■ DATASET EXCERPTS:
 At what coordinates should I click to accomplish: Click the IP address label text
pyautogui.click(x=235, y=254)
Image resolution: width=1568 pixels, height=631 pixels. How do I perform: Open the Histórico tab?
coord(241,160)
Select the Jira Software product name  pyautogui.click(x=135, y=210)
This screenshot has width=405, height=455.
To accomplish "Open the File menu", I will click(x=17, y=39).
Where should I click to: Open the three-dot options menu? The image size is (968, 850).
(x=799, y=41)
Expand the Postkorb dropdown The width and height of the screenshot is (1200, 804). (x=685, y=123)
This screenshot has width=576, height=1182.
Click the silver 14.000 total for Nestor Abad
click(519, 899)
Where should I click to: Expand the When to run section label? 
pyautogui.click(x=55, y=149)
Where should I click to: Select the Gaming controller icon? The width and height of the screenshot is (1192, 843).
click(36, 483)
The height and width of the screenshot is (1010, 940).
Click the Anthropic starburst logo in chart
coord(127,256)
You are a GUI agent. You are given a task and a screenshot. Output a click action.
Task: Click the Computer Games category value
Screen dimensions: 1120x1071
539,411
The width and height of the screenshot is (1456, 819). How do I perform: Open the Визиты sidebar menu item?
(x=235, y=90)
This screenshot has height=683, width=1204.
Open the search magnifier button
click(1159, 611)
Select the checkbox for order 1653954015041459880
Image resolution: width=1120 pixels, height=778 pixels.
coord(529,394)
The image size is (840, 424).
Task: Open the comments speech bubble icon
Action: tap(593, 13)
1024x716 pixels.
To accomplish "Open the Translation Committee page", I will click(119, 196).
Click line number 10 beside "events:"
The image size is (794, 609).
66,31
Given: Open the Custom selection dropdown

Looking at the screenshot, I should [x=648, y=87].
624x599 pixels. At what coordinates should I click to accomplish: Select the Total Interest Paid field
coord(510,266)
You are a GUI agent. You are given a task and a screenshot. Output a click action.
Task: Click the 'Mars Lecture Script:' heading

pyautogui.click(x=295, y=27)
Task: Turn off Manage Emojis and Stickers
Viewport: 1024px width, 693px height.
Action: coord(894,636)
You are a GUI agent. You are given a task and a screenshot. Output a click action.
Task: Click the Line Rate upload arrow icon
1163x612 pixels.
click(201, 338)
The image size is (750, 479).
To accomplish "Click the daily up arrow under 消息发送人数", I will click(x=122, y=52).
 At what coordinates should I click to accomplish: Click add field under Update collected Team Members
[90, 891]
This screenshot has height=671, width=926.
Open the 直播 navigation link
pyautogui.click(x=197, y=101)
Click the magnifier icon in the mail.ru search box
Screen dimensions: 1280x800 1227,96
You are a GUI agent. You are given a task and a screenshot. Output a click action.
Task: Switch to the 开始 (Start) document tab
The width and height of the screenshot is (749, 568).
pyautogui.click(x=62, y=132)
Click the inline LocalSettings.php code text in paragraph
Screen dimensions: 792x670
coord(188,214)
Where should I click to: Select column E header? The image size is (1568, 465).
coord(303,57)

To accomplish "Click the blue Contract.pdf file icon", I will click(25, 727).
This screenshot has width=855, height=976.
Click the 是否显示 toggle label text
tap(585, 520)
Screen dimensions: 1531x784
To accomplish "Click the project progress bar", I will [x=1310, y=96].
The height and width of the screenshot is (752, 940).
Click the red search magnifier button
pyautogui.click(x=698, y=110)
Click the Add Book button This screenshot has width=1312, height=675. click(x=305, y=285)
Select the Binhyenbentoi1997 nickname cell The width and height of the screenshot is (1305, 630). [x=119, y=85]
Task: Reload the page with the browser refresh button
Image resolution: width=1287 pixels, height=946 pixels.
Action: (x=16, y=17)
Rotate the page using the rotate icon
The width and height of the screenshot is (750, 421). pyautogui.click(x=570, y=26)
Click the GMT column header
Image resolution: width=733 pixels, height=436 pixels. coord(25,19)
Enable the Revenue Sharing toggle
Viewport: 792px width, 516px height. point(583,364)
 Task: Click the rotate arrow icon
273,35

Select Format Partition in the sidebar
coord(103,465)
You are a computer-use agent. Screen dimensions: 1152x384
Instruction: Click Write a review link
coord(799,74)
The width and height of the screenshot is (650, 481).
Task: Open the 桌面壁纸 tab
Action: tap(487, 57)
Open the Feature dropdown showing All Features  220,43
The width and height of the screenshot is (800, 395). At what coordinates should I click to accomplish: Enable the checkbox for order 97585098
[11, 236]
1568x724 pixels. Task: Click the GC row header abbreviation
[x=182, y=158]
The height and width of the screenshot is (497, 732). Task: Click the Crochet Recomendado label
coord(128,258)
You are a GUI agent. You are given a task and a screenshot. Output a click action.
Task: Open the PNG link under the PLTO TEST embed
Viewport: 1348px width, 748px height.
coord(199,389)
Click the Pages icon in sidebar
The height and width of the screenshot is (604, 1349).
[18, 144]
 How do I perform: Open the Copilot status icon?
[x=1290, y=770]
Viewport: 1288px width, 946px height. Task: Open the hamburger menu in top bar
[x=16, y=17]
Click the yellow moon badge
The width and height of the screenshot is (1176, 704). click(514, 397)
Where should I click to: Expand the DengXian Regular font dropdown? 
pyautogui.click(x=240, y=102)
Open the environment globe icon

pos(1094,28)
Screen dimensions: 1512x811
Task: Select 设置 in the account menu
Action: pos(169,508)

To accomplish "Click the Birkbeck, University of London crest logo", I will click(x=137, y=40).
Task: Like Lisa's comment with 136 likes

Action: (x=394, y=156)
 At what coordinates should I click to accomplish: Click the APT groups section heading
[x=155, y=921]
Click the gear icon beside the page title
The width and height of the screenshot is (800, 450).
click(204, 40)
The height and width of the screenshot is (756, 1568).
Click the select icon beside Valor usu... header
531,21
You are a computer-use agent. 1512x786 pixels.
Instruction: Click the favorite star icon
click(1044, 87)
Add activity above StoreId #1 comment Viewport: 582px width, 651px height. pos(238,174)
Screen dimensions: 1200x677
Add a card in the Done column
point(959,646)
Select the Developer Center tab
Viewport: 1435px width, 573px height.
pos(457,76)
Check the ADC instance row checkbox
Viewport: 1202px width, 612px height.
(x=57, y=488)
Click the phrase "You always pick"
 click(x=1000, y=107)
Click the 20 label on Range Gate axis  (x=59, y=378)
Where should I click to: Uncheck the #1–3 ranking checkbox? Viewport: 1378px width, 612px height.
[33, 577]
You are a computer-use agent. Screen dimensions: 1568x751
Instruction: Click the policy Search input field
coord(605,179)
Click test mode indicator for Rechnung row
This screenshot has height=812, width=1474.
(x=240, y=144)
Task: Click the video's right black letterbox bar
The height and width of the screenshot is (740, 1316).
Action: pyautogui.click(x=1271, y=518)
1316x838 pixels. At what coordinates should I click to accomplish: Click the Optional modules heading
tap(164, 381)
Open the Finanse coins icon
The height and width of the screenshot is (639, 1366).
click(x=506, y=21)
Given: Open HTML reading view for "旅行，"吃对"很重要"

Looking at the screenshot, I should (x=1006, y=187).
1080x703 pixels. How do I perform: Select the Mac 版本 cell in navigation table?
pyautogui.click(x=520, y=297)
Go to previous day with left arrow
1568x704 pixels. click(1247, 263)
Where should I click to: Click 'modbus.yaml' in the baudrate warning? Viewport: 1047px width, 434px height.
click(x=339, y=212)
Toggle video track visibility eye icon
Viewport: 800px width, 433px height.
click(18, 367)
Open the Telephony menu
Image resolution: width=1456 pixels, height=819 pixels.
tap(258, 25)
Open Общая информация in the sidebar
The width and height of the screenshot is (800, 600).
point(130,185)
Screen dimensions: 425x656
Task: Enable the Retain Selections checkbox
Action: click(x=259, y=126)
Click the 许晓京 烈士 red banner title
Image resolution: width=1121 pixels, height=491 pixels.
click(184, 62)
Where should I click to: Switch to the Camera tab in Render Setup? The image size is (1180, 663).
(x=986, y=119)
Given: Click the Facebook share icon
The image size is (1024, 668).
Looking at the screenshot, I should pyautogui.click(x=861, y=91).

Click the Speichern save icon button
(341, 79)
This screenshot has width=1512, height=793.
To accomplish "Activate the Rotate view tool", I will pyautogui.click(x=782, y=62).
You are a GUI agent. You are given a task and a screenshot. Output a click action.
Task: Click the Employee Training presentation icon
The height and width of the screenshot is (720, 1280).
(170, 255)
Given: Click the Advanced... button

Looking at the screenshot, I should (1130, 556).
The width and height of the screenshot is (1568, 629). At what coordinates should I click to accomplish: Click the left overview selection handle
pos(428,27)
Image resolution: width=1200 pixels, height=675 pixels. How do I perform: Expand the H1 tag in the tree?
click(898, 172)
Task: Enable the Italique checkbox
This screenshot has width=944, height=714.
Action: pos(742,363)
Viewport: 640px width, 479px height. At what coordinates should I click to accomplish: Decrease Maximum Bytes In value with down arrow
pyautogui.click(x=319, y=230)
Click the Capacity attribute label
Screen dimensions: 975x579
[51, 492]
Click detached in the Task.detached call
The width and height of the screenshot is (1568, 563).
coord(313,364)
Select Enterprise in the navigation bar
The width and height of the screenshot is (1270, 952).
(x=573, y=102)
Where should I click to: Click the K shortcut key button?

■ WORK ORDER: Every line in the listing that holds the string "will" should be copied out.

■ RESPONSE TO THE TASK:
To accomplish "Open the File menu", I will click(x=17, y=39).
To accomplish "Open the Translation Committee page", I will click(119, 196).
To accomplish "Click the daily up arrow under 消息发送人数", I will click(x=122, y=52).
To accomplish "Click the blue Contract.pdf file icon", I will click(25, 727).
To accomplish "Click the project progress bar", I will [x=1310, y=96].
To accomplish "Click the Birkbeck, University of London crest logo", I will click(x=137, y=40).
To accomplish "Activate the Rotate view tool", I will pyautogui.click(x=782, y=62).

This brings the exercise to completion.